LONDON - British universities are increasingly excluding courses and research that could provoke China, according to an associate professor at the University College London who says academic freedom is being compromised.

Michelle Shipworth, who teaches energy and social sciences at UCL, says her university and others that depend financially on Chinese students are pressuring professors to remove courses they feel may offend China. Her statements follow the British government's approval of a controversial new Chinese embassy in London that critics say could be used for spying and other security risks.

Students have staged protests over Chinese pressure on British universities. Last year, Sheffield Hallam University ordered Laura Murphy, a professor of human rights and contemporary slavery, to stop her research on supply chains and forced labor in China, British media reported.

It's not an isolated case. In 2023, Shipworth says a Chinese student lashed out at her during a lecture after she presented statistics related about modern-day slavery.

Shipworth says she was questioning the reliability of publicly available data on statistics about modern-day slavery such as forced labor and sexual exploitation in China and other countries. The student was indignant.

"'Why did you use such an objectionable claim?'" Shipworth, 60, speaking in an interview with Kyodo News, quoted the student as saying. Chinese students make up about a quarter of University College London's 50,000-plus student body.

The purpose of the class was to prompt discussion, but Shipworth says she later got a call from the head of the department stating that "there were some students who were upset by it." She was instructed to change her course content.

When Shipworth responded only that she would consider doing so, she was unable to access the university's online teaching platform, limiting her communication channels with students.

Change requests continued, and she reluctantly complied. The department head explained to her that if Chinese students stop enrolling it would cause operational difficulties for UCL. "He explicitly said that they were worried about fees," Shipworth recalls.

"This is nuts. I mean, it didn't make any sense," Shipworth told Kyodo. She said she has heard about colleagues who lost nontenured positions at UCL after reporting Chinese students for cheating.
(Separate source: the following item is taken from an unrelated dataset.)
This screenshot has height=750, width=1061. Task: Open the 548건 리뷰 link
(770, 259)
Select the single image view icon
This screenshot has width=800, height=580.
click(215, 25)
In a survey of China scholars published in August 2025 by the British think tank UK-China Transparency, 32 out of 50 respondents agreed that universities are influenced by their financial dependence on Chinese students and prioritize their relationship with the Chinese government.

One scholar argued that the Chinese Communist Party "has achieved what amounts to control over academic outputs in many cases." Others say the Chinese government is threatening universities that research sensitive topics.

Multiple responses indicate that universities are overreacting, forcing changes to courses addressing human rights violations and ethnic minority issues, or canceling research.

According to sources such as UK-China Transparency, Chinese student organizations have been established at various universities and work with the CCP to monitor classes and research.

A system where students monitor each other has also been set up, suppressing freedom of speech on campuses in Britain.

A Chinese student of UCL who requested anonymity told Kyodo, "I am not sure about the surveillance by student organizations, but I assume that it is the patriotic students who would object to courses which offend China."

One scholar mentioned being told by Chinese students that "surveillance is omnipresent and students are interviewed by officials when they return to China."

UK-China Transparency has warned that China studies in Britain are "in crisis," with suppression by the CCP and harassment undermining academic freedom and the safety of staff and students, especially those of Chinese nationality.

"For Chinese nationals, surveillance is so entrenched that it appears the situation in China itself has been partially replicated in the UK," the British think tank stated.

The British government views universities as a "primary target" for foreign and hostile forces and has begun investigating the situation, including urging universities to submit reports.